[Records from a collection]
-*-
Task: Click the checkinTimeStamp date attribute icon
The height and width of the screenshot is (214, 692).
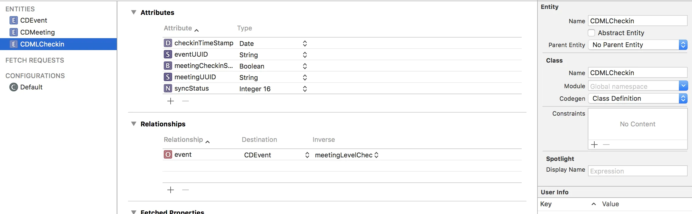Action: tap(168, 43)
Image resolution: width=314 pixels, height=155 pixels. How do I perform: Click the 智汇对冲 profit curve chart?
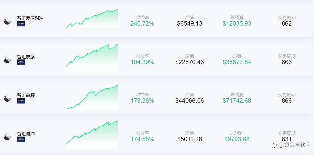(92, 134)
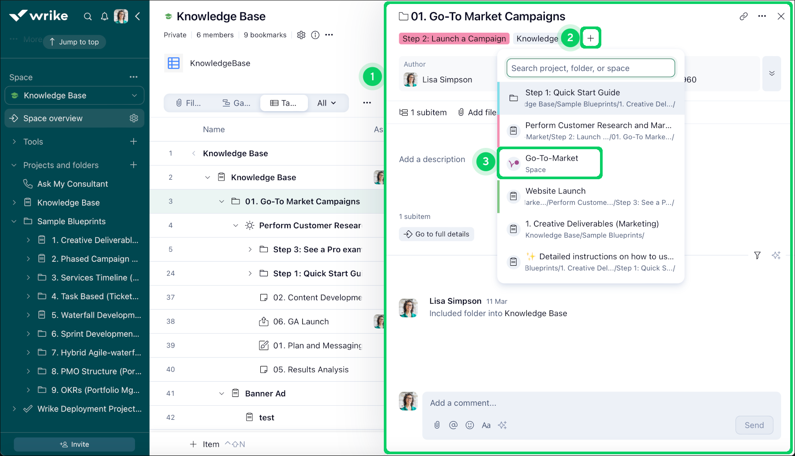This screenshot has width=795, height=456.
Task: Open the notifications bell
Action: [x=105, y=16]
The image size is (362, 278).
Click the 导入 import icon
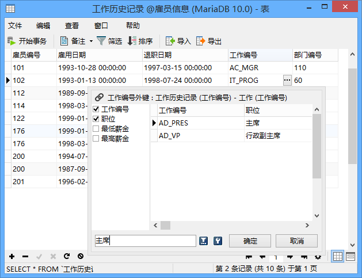click(170, 41)
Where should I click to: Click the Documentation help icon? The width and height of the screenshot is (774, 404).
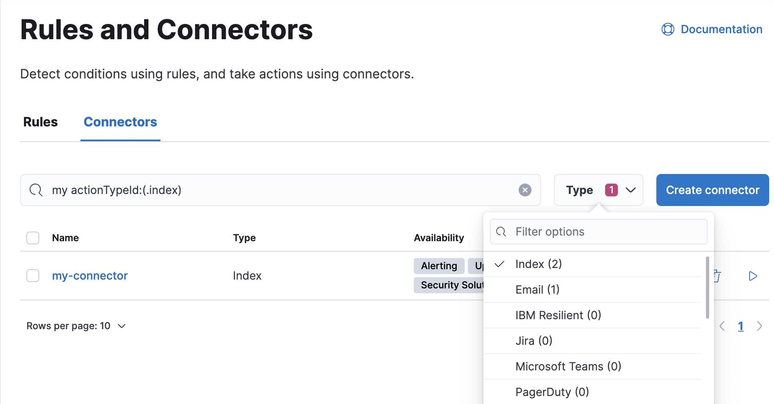668,29
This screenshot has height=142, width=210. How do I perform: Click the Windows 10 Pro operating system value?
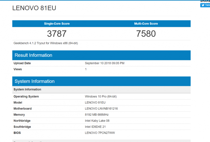101,96
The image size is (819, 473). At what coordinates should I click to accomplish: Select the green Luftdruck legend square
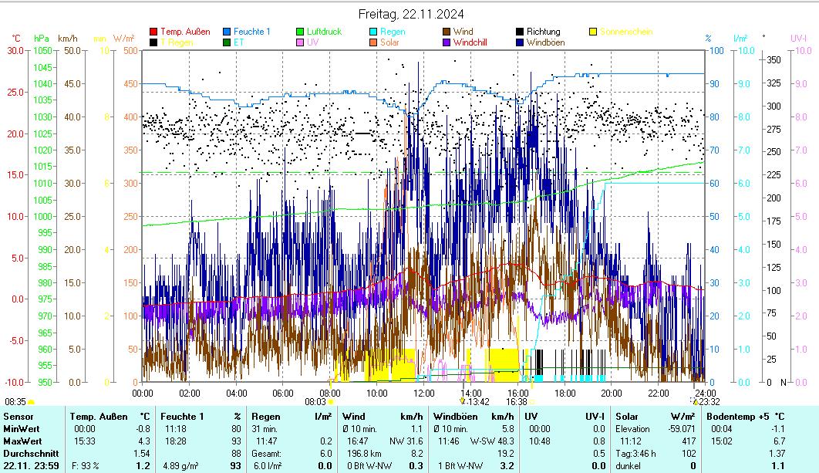coord(300,32)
-*-
### Task brief
Reproduce every line of the listing above verbatim, omitting the pictures.

### Right answer
Task: Click the checkinTimeStamp date attribute icon
The height and width of the screenshot is (214, 692).
Action: tap(168, 43)
Image resolution: width=314 pixels, height=155 pixels. How do I perform: Click the 智汇对冲 profit curve chart?
(92, 134)
This screenshot has width=795, height=456.
Task: Open the notifications bell
Action: [x=105, y=16]
The image size is (362, 278).
Click the 导入 import icon
click(170, 41)
Where should I click to: Click the Documentation help icon? The width and height of the screenshot is (774, 404).
668,29
This screenshot has height=142, width=210. How do I perform: Click the Windows 10 Pro operating system value?
101,96
The image size is (819, 473). At what coordinates should I click to accomplish: Select the green Luftdruck legend square
coord(300,32)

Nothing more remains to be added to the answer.